In the records below, find the line containing "is (628, 442)." and retype it and every line after it exactly, adding nothing.
——
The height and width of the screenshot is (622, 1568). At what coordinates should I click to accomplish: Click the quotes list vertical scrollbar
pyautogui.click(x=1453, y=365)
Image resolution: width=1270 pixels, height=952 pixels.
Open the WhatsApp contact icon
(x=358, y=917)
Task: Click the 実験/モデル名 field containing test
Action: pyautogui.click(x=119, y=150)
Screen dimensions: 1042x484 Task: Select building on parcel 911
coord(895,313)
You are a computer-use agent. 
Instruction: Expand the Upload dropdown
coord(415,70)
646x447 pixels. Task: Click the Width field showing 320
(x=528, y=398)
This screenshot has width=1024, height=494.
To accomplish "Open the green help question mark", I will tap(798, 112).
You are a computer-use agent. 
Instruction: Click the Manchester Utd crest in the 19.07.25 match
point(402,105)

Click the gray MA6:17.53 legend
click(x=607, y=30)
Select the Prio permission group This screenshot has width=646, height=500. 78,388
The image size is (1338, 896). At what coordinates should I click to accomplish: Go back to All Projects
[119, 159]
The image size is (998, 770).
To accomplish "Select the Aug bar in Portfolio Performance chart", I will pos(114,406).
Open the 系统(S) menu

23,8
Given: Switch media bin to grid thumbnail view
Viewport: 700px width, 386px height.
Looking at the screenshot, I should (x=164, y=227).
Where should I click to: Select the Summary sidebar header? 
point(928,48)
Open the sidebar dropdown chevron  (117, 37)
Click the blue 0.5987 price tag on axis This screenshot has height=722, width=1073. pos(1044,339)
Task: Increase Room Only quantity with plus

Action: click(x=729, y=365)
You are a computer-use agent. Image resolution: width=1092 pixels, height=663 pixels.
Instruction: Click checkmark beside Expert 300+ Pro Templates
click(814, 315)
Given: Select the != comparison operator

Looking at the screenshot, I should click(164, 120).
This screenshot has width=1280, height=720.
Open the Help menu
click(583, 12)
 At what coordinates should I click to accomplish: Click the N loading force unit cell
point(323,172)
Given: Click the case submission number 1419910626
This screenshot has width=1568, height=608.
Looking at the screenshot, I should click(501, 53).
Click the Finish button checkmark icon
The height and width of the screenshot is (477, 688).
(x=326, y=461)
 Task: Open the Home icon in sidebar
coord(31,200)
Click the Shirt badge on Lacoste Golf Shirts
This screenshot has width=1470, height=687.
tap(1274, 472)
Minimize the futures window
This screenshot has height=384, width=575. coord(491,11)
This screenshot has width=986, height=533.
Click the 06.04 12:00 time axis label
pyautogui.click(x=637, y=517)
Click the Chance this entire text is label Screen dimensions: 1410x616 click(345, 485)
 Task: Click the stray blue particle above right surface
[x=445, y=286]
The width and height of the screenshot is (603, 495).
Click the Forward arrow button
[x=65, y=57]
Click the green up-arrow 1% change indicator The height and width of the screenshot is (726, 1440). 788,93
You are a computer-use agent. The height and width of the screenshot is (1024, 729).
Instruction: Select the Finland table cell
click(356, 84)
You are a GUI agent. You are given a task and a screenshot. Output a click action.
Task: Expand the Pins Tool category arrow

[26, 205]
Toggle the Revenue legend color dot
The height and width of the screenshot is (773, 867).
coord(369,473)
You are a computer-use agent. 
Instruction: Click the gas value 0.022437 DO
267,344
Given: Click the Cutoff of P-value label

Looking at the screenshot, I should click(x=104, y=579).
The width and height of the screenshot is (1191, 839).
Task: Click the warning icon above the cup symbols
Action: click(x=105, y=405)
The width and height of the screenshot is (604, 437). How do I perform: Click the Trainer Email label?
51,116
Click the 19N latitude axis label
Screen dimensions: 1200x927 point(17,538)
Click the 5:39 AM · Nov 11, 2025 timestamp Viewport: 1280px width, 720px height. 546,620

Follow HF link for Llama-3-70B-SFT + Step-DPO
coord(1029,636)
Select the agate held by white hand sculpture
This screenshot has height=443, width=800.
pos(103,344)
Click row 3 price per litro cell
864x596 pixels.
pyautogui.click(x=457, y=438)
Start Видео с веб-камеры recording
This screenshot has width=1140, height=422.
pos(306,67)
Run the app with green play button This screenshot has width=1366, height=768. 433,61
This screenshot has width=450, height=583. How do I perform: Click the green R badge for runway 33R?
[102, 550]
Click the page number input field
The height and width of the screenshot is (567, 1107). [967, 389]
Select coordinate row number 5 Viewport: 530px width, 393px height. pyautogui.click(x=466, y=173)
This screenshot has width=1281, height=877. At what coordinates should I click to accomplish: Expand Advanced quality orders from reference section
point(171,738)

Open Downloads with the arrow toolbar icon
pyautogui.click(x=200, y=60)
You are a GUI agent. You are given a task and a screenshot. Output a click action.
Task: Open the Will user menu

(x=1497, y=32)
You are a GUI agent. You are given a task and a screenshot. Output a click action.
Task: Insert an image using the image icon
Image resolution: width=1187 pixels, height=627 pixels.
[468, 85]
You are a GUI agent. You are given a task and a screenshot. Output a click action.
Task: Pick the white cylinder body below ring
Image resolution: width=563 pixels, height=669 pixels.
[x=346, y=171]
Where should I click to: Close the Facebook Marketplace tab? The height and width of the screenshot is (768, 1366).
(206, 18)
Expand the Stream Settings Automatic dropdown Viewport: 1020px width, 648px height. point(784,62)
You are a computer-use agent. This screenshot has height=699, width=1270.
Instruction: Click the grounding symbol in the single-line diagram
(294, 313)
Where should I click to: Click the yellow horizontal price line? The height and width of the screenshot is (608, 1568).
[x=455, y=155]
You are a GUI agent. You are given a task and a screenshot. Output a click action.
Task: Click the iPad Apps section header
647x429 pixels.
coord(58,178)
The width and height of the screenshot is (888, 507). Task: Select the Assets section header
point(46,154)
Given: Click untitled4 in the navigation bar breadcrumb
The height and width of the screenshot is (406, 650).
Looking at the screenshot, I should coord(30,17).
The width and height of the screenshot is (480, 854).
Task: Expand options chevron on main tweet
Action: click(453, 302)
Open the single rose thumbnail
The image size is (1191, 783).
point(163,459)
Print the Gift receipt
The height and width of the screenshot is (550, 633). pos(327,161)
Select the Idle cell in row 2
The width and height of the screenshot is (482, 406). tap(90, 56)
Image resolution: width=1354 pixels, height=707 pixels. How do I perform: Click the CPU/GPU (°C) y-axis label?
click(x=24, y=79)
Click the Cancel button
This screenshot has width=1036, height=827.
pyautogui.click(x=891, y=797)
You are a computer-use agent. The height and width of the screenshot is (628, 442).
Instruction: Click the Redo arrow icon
——
Problem solution
You are a computer-use agent. The height and width of the screenshot is (628, 442).
Instruction: Click the Redo arrow icon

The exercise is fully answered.